Passage provided section start

Monday, September 6, 2010

The 'White' Cause of Diabetes and Obesity

How can anything white be wrong?

Our arduous eating journey and future health blueprint begins early in life deeply rooted in cultural dietary traditions. Americans are unknowingly eating an unbalanced diet high in snarky saturated fats and low in fresh fruits, vegetables, and grains, but plum full of icky processed high-carb white foods.

Growing up a preacher’s grandkid, life revolved around after-church dinners on filigree-topped dining room tables moaning under the mass of chicken fried in shimmering pork fat, macaroni and cheese, stuffing, au gratin potatoes, potato salad, mashed taters, warm cloverleaf rolls, iced cakes, cookies; a carbohydrate blitzkrieg. Salt, flour, sugar, gravy, lard, shortening, white bread, white rice, marshmallows, Alfredo sauce, full-fat ice cream, half and half, and high butterfat cheese like Brie, mayonnaise, and mayo-based salad dressings chip away at the crispy edges of your family health equity. You know why they call it shortening? It shortens your life. 911! 911! Thud!

If you have a death wish to see the ‘white light’, white foods exacerbate diabetes, obesity, cancer, and heart disease. My admonition doesn’t suggest avoiding these white foods, but a gargantuan family of foods derived from the nefarious white stuff. The Price is Right host Drew Carry recently lost 80 pounds and got his diabetes under control by eating nothing but lean protein and fresh vegetables; no carbs at all.

It’s more coo-coo than Coco-Puffs to believe we can totally dodge harmful ingredients lurking virtually everywhere in the food system. Big Food made sure of that. However, one excellent way to hedge these dead foods to remain healthy and energetic is to embrace edibles from nature, not a factory assembly line.

For decades, red meat’s been worshiped as a deity for its white marbling. Each year the average American gulps down more than 50 unctuous pounds of gushy fat. Less in this case, is more. Iconic Uncle Ben had good intentions when he ‘perverted’ his instant rice. Paradoxically, the bran and germ he removed are outstanding sources of minerals, fiber, and vitamins. Instant white rice lacks even the essential nutrients after “enrichment.” This doesn’t mean to completely avoid white rice. Try taking 15 minutes of your time and learn to cook Basmati rice.

Passage provided section end
Input data section start

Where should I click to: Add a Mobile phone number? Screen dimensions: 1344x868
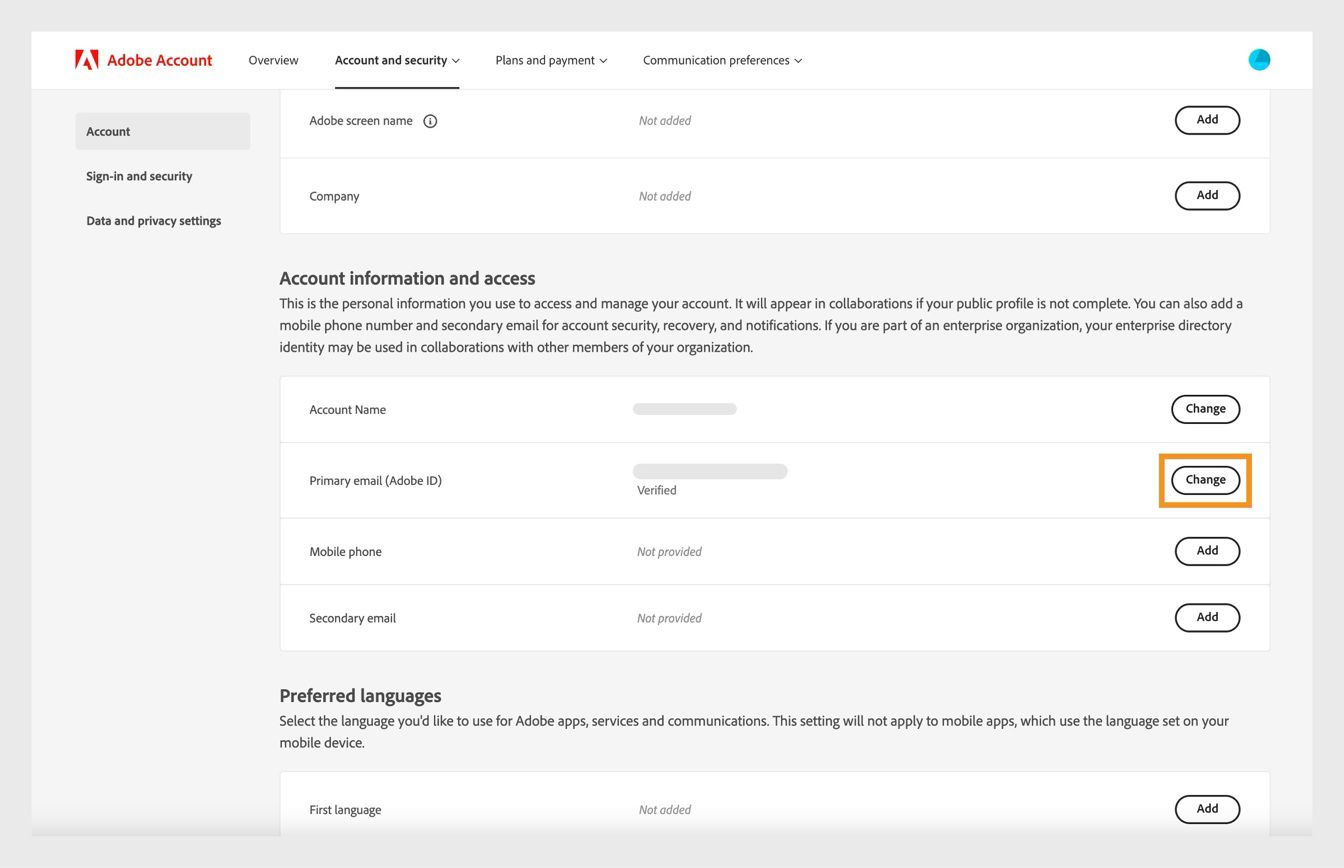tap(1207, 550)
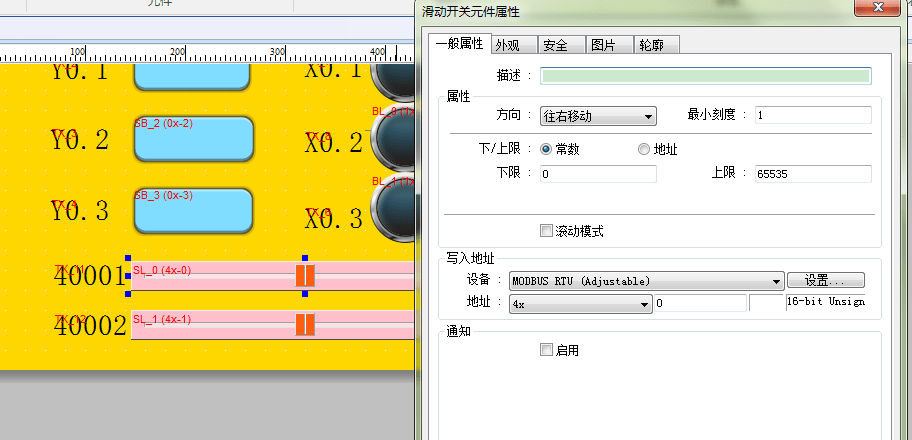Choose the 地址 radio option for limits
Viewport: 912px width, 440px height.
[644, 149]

Input data section end

| Required action A |
Please repeat the passage of the post on white foods from "If you have" up to and including "carbs at all.".
| Required action B |
For each statement about the post on white foods, answer yes or no and quote the words from the post that decide it: (i) The average American eats more than 50 pounds of fat each year. (ii) The writer grew up as a preacher's grandchild. (iii) The post recommends cutting white rice out completely.
| Required action C |
List every disease that the post on white foods says white foods exacerbate.
The listing is separate material and has nothing to do with the post on white foods.

| Task solution A |
If you have a death wish to see the ‘white light’, white foods exacerbate diabetes, obesity, cancer, and heart disease. My admonition doesn’t suggest avoiding these white foods, but a gargantuan family of foods derived from the nefarious white stuff. The Price is Right host Drew Carry recently lost 80 pounds and got his diabetes under control by eating nothing but lean protein and fresh vegetables; no carbs at all.

| Task solution B |
(i) Yes: "Each year the average American gulps down more than 50 unctuous pounds of gushy fat."
(ii) Yes: "Growing up a preacher’s grandkid"
(iii) No: "This doesn’t mean to completely avoid white rice."

| Task solution C |
- diabetes
- obesity
- cancer
- heart disease